__What you need to do__
Format the lines below as a JSON array of strings, with one string for each line and blank lines omitted.
□ □ □ □
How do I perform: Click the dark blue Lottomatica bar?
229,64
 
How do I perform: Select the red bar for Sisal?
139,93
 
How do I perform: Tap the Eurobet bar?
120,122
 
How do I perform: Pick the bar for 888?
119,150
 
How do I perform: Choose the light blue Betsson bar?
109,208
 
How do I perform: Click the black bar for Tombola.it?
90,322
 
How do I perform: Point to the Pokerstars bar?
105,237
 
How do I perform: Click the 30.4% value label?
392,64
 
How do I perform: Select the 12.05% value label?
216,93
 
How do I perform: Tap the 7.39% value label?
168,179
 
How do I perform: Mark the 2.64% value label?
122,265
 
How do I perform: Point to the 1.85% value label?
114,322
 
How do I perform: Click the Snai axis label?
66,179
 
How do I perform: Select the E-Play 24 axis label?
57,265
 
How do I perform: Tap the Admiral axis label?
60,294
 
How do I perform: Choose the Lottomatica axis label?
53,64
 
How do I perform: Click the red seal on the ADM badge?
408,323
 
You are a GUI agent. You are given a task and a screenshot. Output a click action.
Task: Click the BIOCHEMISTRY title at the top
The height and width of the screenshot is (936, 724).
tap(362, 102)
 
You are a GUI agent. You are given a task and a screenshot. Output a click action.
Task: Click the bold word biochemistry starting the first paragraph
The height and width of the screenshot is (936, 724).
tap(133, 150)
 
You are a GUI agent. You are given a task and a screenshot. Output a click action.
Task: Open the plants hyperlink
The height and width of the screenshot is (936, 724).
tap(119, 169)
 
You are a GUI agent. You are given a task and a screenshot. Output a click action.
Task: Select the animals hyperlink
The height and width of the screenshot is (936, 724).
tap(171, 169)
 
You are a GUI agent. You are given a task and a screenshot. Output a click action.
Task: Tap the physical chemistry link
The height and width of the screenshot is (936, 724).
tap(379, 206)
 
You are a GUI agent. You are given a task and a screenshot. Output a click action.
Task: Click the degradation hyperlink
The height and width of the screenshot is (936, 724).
□ □ □ □
__Output of the exercise__
[
  "How do I perform: Click the dark blue Lottomatica bar?",
  "229,64",
  "How do I perform: Select the red bar for Sisal?",
  "139,93",
  "How do I perform: Tap the Eurobet bar?",
  "120,122",
  "How do I perform: Pick the bar for 888?",
  "119,150",
  "How do I perform: Choose the light blue Betsson bar?",
  "109,208",
  "How do I perform: Click the black bar for Tombola.it?",
  "90,322",
  "How do I perform: Point to the Pokerstars bar?",
  "105,237",
  "How do I perform: Click the 30.4% value label?",
  "392,64",
  "How do I perform: Select the 12.05% value label?",
  "216,93",
  "How do I perform: Tap the 7.39% value label?",
  "168,179",
  "How do I perform: Mark the 2.64% value label?",
  "122,265",
  "How do I perform: Point to the 1.85% value label?",
  "114,322",
  "How do I perform: Click the Snai axis label?",
  "66,179",
  "How do I perform: Select the E-Play 24 axis label?",
  "57,265",
  "How do I perform: Tap the Admiral axis label?",
  "60,294",
  "How do I perform: Choose the Lottomatica axis label?",
  "53,64",
  "How do I perform: Click the red seal on the ADM badge?",
  "408,323",
  "You are a GUI agent. You are given a task and a screenshot. Output a click action.",
  "Task: Click the BIOCHEMISTRY title at the top",
  "The height and width of the screenshot is (936, 724).",
  "tap(362, 102)",
  "You are a GUI agent. You are given a task and a screenshot. Output a click action.",
  "Task: Click the bold word biochemistry starting the first paragraph",
  "The height and width of the screenshot is (936, 724).",
  "tap(133, 150)",
  "You are a GUI agent. You are given a task and a screenshot. Output a click action.",
  "Task: Open the plants hyperlink",
  "The height and width of the screenshot is (936, 724).",
  "tap(119, 169)",
  "You are a GUI agent. You are given a task and a screenshot. Output a click action.",
  "Task: Select the animals hyperlink",
  "The height and width of the screenshot is (936, 724).",
  "tap(171, 169)",
  "You are a GUI agent. You are given a task and a screenshot. Output a click action.",
  "Task: Tap the physical chemistry link",
  "The height and width of the screenshot is (936, 724).",
  "tap(379, 206)",
  "You are a GUI agent. You are given a task and a screenshot. Output a click action.",
  "Task: Click the degradation hyperlink",
  "The height and width of the screenshot is (936, 724)."
]